I'm creating another blog post with all the info I got from this thread,
regarding compiling Python from sources. I'm going to put the link here when
ready..

Edit: [http://joaoventura.net/blog/2016/embeddable-python-osx-
from-...](http://joaoventura.net/blog/2016/embeddable-python-osx-from-src/)

------
zZorgz
Interesting read. I had embedded Python in one of my apps and I wish I had
known about being able to zip the distribution. To save space, I compiled all
the .py files into .pyc bytecode files, and tediously removed a bunch of
modules my app didn't need (tkinter, antigravity, ...), along with setting
PYTHONDONTWRITEBYTECODE. You can probably still do this, of course, in
addition to zipping it all up.

I had compiled python myself and used static linking instead of dealing with
install_name_tool, although I do wonder if I should have built a dynamic
library instead. Anyway, compiling from source (or adjusting the homebrew
formula?) gives you control and being mindful of eg: LC_VERSION_MIN_MACOSX as
already mentioned here.

For my specific use case, I also wanted to use Apple's GCD and have Python do
all of its work on a secondary thread.
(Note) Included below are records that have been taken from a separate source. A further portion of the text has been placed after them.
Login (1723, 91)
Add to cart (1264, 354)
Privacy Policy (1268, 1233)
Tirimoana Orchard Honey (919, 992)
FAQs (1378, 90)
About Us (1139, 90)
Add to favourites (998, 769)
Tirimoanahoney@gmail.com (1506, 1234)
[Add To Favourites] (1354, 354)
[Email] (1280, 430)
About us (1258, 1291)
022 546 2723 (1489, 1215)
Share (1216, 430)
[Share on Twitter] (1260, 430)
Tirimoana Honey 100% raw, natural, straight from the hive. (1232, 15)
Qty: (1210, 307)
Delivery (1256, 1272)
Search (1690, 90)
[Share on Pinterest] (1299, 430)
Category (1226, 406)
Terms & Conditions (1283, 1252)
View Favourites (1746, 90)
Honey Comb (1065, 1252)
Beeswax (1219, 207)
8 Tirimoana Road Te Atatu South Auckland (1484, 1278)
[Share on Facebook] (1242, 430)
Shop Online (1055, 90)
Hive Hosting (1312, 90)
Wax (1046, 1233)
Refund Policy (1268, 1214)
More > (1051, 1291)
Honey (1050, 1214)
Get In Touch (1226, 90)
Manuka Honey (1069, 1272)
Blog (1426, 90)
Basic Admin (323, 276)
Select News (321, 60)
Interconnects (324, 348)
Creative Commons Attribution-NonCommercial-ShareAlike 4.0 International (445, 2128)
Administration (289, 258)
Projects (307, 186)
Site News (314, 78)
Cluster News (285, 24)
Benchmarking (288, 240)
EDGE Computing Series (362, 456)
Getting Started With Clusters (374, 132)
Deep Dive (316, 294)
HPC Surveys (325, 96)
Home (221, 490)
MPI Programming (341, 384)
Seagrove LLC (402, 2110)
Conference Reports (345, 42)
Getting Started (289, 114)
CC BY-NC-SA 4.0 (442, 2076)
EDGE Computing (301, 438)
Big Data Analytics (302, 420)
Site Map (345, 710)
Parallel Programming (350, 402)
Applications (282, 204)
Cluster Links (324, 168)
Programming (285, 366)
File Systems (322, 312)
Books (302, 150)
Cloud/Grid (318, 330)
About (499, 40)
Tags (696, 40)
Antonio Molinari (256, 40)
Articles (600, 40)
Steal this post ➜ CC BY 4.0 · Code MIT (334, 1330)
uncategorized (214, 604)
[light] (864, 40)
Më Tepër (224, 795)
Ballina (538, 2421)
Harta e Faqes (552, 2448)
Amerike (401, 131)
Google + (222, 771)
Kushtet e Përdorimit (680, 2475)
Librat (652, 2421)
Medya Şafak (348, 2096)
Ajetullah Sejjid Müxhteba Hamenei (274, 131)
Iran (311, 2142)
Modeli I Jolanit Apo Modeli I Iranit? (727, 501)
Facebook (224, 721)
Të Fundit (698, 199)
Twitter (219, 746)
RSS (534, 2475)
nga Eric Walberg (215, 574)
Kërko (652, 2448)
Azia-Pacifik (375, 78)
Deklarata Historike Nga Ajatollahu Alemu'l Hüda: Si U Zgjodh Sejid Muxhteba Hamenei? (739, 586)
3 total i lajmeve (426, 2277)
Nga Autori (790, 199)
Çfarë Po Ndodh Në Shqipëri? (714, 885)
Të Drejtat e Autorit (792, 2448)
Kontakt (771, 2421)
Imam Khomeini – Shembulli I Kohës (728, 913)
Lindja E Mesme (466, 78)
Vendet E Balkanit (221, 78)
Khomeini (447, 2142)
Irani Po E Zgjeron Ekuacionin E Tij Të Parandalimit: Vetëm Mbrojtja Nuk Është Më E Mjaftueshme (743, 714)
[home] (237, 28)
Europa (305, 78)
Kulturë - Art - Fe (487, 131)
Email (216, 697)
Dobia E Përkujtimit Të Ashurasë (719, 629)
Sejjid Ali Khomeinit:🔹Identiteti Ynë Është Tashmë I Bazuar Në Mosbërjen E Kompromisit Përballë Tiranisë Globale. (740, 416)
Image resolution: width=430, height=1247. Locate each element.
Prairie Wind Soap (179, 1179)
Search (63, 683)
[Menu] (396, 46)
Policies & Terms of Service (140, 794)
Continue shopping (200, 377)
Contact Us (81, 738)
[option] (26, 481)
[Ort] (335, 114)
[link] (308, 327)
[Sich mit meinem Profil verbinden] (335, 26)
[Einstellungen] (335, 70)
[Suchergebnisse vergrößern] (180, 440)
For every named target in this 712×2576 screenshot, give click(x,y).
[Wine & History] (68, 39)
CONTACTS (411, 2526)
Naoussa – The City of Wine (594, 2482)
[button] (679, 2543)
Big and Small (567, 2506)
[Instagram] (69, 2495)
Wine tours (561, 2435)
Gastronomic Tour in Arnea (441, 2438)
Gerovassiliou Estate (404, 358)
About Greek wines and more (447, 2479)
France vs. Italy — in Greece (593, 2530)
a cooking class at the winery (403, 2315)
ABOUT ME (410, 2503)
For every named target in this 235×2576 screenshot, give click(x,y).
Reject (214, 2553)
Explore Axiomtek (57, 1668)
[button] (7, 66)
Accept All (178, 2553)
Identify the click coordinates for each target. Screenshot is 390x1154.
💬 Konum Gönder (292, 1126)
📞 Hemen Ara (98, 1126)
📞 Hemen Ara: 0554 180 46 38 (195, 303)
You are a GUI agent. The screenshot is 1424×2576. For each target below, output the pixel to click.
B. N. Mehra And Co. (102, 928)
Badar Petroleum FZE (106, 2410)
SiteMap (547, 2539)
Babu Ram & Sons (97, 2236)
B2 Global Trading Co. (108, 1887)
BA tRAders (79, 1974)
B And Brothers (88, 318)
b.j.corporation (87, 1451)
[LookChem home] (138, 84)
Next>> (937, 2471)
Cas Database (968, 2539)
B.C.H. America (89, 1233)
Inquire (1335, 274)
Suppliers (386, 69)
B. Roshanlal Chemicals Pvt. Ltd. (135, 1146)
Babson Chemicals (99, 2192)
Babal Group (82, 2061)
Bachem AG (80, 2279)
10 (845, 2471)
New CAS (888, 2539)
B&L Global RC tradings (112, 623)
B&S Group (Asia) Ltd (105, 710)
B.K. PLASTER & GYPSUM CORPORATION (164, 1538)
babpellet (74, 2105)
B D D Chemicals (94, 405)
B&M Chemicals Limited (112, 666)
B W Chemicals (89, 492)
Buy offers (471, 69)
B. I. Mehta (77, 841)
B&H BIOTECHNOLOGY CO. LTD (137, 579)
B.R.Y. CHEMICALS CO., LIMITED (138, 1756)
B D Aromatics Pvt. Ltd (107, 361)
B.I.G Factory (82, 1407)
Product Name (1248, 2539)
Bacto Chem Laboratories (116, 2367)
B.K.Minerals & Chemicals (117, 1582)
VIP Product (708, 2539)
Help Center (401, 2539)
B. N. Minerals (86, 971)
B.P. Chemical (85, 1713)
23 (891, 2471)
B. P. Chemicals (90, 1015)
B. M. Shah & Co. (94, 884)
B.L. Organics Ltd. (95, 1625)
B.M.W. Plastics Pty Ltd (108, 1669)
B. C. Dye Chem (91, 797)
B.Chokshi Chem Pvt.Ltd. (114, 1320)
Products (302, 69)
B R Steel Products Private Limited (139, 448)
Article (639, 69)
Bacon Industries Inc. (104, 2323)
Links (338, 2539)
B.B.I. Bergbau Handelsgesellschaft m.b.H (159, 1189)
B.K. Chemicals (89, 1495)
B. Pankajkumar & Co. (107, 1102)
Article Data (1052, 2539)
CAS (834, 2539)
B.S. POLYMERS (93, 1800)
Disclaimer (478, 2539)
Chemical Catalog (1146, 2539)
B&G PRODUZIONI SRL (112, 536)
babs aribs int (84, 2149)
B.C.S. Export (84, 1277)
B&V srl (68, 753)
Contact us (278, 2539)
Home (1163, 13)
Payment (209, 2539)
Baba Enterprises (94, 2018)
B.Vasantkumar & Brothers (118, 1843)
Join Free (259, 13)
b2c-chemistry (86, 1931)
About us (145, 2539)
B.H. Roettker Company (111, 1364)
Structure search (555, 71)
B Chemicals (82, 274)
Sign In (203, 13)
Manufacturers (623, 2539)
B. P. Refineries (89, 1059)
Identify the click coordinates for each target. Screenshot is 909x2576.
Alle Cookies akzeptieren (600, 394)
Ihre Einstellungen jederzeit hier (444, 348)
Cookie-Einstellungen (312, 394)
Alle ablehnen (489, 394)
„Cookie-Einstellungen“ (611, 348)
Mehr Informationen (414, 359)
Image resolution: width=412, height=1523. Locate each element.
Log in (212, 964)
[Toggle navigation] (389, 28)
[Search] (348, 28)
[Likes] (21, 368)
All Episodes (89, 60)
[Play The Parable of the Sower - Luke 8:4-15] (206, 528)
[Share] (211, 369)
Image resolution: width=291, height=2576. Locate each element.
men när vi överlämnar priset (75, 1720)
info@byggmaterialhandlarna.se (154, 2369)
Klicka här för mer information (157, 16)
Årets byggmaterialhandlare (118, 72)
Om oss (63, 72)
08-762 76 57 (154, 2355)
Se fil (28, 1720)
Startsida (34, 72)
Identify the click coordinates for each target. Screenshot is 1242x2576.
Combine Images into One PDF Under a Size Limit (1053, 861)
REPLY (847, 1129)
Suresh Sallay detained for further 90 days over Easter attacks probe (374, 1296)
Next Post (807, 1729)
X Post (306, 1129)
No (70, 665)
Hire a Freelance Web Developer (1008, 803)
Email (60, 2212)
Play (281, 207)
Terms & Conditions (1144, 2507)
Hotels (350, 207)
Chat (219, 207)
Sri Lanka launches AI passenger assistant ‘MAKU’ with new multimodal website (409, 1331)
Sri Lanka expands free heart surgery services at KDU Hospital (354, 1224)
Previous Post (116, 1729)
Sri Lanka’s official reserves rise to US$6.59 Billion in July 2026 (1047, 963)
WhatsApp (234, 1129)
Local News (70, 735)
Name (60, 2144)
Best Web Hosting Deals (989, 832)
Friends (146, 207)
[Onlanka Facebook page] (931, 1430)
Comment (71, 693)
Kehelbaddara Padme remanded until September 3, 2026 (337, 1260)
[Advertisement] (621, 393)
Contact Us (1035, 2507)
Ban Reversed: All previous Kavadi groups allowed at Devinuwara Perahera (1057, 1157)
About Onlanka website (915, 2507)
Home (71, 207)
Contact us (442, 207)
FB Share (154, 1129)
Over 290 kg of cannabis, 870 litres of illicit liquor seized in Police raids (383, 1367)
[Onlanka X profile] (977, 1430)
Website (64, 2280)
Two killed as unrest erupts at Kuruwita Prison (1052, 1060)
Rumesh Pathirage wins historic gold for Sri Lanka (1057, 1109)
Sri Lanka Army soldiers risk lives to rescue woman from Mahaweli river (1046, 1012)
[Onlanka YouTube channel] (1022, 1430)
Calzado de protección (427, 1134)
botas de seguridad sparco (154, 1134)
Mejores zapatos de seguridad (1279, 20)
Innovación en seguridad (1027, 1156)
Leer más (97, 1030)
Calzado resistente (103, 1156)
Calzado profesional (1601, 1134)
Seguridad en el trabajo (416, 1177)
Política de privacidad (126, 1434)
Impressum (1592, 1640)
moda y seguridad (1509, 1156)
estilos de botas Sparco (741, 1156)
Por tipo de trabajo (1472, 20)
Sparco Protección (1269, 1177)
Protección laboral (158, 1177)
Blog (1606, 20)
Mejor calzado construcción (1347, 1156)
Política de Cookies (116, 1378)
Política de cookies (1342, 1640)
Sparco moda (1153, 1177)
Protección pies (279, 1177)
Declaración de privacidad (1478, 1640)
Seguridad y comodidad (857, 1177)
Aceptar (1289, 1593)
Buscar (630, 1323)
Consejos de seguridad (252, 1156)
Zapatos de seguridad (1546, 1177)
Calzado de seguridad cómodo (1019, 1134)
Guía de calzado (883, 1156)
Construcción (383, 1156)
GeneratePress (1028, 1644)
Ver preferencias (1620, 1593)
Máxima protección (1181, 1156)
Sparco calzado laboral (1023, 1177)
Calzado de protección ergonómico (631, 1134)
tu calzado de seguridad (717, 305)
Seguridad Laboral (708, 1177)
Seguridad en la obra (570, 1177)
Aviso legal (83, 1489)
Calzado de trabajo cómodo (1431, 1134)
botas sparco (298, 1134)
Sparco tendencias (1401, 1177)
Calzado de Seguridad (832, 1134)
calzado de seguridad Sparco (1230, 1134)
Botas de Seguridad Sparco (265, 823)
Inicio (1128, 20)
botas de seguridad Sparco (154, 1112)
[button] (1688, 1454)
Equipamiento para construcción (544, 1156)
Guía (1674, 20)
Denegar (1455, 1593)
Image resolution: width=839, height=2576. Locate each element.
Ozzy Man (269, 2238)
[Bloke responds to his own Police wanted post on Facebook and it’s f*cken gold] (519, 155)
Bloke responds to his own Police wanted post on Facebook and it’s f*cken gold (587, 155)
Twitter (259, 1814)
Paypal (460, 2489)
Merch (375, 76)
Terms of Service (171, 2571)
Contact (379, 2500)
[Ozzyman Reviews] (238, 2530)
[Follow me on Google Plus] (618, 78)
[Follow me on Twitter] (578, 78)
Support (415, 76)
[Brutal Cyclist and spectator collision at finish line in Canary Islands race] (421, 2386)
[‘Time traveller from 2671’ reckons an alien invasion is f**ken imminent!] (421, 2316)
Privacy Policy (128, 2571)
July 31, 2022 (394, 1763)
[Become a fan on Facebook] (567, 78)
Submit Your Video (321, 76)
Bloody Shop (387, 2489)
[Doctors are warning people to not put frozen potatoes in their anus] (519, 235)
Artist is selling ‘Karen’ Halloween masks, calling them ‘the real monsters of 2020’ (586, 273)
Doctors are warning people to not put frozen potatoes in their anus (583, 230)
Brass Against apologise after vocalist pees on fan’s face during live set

I had to make sure the interpreter
would only stay on a single thread (whereas GCD normally doesn't make such a
guarantee).

------
srean
It is extremely likely that that the author did not have option to look at
alternatives to Python, but some other scripting languages, for example, Lua,
Tcl and Guile are easier to embed because they were designed with that use in
mind from the beginning.

Among other things, Tcl, Lua (not sure of latest Guile) encapsulate their
interpreter thread well, so one can run independent interpreters in multiple
threads that can communicate with each other by message passing but without
the need for any serialization/deserialization.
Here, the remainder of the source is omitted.